# Goal of the exercise
Which lines in the listing below contain the string "Jelly"? Report each of those lines in full, treating uppercase and lowercase as different.

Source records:

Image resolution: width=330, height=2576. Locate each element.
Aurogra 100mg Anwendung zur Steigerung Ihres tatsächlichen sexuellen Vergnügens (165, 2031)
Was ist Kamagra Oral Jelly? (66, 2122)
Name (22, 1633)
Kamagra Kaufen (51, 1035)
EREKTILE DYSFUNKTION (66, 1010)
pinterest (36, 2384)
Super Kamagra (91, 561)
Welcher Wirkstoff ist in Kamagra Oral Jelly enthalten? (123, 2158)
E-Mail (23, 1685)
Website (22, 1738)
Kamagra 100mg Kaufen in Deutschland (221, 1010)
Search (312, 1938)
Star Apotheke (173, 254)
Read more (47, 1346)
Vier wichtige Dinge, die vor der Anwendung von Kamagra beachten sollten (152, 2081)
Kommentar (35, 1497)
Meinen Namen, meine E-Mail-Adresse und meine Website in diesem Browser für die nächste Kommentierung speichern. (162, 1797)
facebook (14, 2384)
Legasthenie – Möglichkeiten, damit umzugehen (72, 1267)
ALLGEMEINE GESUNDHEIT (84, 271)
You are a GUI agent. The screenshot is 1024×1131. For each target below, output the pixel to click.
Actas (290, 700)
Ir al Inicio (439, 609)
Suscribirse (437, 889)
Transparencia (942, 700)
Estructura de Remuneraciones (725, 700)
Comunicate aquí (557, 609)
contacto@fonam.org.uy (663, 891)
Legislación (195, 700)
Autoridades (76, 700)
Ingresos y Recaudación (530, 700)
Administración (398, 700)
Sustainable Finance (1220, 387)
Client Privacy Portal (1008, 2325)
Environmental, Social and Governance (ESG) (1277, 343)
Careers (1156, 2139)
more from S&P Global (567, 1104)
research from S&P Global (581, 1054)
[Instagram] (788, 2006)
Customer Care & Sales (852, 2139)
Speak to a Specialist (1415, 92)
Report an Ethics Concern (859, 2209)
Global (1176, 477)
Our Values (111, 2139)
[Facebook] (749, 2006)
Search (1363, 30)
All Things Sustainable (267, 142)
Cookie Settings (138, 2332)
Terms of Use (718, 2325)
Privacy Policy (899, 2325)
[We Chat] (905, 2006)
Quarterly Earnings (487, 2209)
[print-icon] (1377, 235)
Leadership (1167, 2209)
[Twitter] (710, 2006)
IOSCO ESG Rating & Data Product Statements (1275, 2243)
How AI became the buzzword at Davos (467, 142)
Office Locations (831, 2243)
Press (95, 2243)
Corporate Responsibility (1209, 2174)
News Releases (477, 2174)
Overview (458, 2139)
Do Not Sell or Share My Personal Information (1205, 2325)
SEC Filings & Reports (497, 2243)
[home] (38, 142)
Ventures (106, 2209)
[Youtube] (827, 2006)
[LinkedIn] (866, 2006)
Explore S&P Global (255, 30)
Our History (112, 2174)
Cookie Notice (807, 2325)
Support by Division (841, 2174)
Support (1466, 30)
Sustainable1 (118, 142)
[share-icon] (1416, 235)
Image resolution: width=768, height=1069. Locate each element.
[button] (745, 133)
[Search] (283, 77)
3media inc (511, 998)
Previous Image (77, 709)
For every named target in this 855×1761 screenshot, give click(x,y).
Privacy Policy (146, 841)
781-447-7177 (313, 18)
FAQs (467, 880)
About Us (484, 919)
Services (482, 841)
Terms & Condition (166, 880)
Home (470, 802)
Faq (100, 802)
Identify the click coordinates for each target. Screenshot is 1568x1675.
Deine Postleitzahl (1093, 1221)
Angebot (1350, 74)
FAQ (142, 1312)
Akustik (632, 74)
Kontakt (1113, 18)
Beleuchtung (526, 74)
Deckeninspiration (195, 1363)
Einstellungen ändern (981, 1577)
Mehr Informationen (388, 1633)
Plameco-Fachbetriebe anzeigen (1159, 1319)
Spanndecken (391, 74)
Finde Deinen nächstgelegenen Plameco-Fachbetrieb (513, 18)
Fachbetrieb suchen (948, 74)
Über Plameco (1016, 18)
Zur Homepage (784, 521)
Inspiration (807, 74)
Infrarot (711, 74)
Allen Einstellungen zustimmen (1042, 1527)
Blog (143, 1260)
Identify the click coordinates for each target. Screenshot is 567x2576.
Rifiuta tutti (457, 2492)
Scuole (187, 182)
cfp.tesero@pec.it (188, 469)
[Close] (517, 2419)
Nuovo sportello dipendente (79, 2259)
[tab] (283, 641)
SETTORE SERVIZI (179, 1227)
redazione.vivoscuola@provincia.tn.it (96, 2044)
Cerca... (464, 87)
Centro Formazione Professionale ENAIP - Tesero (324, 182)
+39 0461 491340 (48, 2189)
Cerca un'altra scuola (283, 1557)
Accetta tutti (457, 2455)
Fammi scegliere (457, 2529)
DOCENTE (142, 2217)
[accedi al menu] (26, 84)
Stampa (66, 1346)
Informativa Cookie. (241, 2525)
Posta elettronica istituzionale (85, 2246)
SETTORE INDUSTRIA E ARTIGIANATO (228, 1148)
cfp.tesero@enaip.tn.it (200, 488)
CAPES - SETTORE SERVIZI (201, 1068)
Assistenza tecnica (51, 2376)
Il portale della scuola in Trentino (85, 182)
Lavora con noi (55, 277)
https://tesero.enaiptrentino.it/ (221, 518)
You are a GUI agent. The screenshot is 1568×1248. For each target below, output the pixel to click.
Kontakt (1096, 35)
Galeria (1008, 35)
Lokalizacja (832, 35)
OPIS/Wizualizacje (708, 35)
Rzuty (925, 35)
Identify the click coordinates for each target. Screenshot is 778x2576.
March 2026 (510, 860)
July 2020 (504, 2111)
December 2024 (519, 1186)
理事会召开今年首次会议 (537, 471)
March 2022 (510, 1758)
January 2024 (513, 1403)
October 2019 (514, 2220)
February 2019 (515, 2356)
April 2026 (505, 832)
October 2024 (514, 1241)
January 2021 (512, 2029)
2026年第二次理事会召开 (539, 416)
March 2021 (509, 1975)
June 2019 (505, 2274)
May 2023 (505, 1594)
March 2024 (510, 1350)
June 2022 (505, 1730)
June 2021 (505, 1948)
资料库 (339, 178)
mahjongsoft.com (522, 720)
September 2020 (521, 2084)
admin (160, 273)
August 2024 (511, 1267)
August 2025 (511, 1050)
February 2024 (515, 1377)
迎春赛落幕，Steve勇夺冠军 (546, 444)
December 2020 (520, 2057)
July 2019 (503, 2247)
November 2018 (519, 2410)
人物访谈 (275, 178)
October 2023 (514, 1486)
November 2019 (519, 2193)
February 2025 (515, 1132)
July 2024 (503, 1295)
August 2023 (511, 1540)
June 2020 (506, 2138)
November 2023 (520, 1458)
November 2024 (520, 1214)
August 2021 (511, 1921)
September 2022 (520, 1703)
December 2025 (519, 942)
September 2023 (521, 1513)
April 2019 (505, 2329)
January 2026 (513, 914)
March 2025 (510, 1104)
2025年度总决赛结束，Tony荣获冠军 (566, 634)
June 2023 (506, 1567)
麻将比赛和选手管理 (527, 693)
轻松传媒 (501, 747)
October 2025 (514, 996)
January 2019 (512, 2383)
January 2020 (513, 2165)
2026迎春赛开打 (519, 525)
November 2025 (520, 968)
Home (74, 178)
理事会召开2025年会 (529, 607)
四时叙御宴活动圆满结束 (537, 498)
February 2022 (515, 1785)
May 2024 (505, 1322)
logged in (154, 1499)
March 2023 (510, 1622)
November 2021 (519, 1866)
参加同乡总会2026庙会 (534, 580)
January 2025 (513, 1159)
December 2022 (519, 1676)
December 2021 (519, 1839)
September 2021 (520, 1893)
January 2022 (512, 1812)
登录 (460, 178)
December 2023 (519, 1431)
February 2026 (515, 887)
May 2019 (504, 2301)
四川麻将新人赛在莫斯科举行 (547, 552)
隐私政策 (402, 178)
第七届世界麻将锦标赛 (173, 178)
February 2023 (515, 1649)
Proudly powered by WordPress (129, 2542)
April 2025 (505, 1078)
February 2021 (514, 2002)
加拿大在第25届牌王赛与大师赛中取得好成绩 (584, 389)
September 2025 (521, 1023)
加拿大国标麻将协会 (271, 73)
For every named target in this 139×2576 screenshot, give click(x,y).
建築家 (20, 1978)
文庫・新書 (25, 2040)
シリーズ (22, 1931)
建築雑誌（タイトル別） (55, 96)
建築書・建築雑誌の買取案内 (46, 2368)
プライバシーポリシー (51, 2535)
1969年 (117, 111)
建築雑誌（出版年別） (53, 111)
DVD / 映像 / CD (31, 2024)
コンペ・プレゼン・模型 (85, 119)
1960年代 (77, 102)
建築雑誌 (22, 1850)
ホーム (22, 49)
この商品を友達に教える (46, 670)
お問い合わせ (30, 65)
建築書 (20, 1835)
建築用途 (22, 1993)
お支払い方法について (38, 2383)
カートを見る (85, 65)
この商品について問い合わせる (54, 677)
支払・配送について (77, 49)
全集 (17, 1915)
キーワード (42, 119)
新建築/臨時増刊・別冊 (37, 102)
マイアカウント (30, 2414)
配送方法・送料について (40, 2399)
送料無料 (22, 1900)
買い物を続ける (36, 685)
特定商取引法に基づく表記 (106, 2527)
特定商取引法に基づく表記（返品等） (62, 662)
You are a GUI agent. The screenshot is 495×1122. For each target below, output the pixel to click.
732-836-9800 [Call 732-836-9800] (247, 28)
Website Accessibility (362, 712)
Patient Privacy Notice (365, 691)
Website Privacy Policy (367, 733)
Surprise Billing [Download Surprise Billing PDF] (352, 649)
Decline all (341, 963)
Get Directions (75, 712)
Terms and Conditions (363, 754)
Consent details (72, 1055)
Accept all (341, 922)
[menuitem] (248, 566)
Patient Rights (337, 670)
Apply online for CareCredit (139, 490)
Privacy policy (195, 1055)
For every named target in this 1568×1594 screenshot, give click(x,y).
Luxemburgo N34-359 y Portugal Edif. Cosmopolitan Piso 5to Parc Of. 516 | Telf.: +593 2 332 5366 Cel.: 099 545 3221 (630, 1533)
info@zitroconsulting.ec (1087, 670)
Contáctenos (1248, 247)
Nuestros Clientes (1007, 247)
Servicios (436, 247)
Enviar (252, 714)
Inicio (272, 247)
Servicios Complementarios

# Final answer
Was ist Kamagra Oral Jelly? (66, 2122)
Welcher Wirkstoff ist in Kamagra Oral Jelly enthalten? (123, 2158)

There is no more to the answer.